ADP-responsive cross-linking Atto590 labeling of E208C MsbA-cl.
A, to study the conformational changes affected by ADP binding, E208C MsbA-cl harboring ISOVs were assayed using cysteine cross-linking Atto590 labeling in the presence of increasing concentrations of ADP. Briefly, ISOVs at 5–7 mg/ml total membrane protein, in 100 mm K-HEPES buffer, pH 7.0, containing 5 mm MgSO4 were first mixed with 0.5 mm DTT for 3 min at room temperature to reduce preformed cross-links. ADP was added at the indicated concentrations. Following 3 min of incubation at RT, cross-linking was initiated by the addition of 0.5 mm copper phenanthroline. After 5 min of incubation in a 30 °C shaker incubator, 20 μm Atto590 was added, and the samples were further incubated for 10 min in the 30 °C shaker incubator.

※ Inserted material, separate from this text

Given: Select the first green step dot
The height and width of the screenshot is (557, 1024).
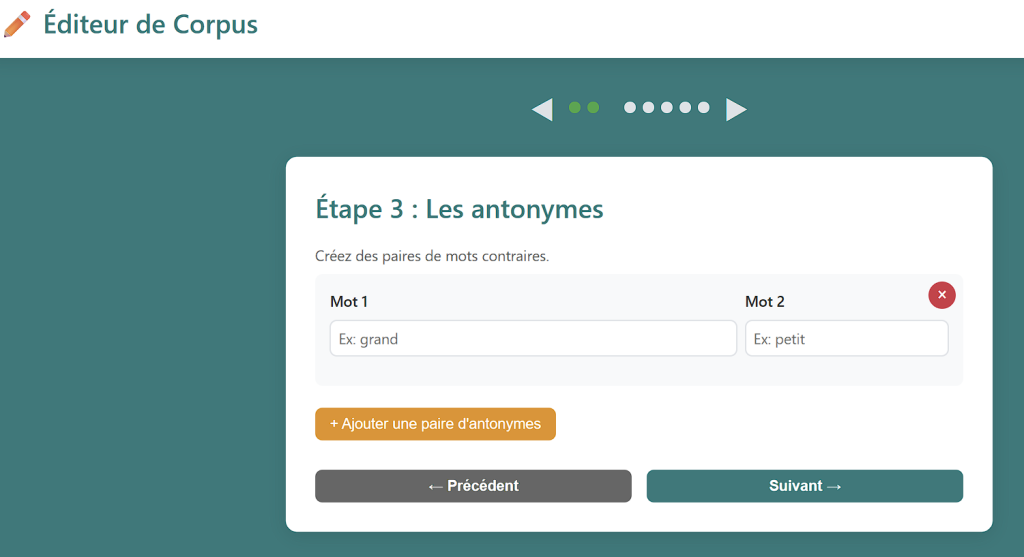Looking at the screenshot, I should 575,108.
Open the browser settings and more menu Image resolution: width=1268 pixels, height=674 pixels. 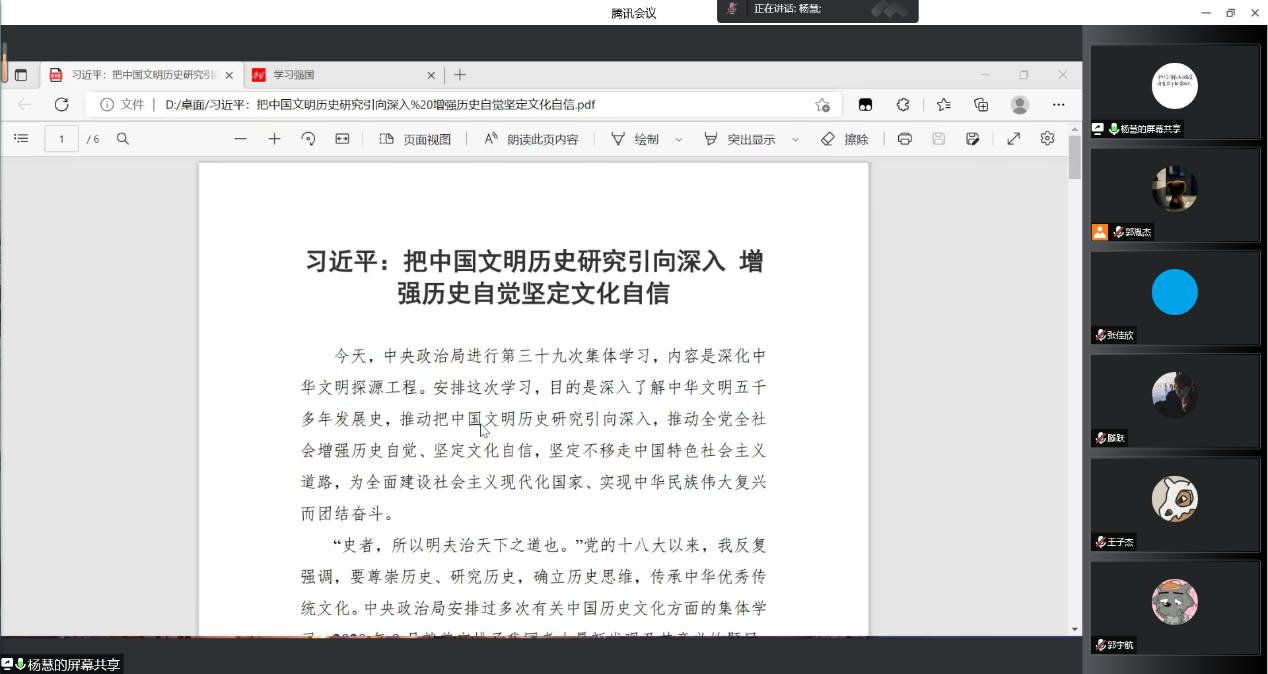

Reactions were stopped by the addition of 10 mm
N-ethylmaleimide. 10–15 μg of protein from each sample was mixed with 6× SDS sample loading buffer devoid of reducing agents and separated on a 10% SDS-polyacrylamide gel. The gel was first viewed under UV light to detect Atto-labeled monomers (M; bottom panel), followed by Coomassie Brilliant Blue staining to detect dimers (D; top panel). B, monomer/dimer intensities are presented as percentage of total intensity of MsbA-related bands (monomers + dimers), relative to the percentage monomer/dimer intensity observed under the no nucleotide condition (which was set at as 1) (n = 3, data are mean ± S.E.). The results suggest that ADP binding to MsbA induces a conformational shift toward the inward-facing state.